**What this task involves**
From the data that follows, print exactly the lines starting at the one containing "You are a computer-use" and ending at the one containing "Instruction: Click the"; include both of them and nothing more.

[Opening Material for this task section]

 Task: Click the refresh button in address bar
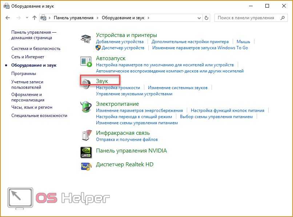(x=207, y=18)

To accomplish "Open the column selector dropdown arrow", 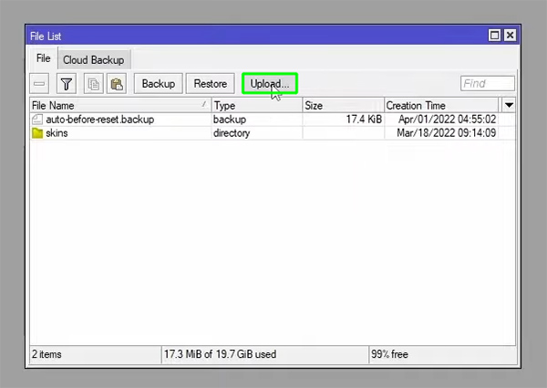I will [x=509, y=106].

[Closing Material for this task section]
[Opening Material for this task section]

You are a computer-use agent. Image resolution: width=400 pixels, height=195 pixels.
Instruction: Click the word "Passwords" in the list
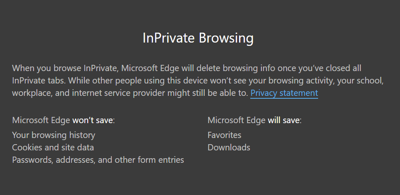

[Closing Material for this task section]

**Written response**
You are a computer-use agent. Image resolution: width=400 pixels, height=195 pixels.
Instruction: Click the word "Passwords" in the list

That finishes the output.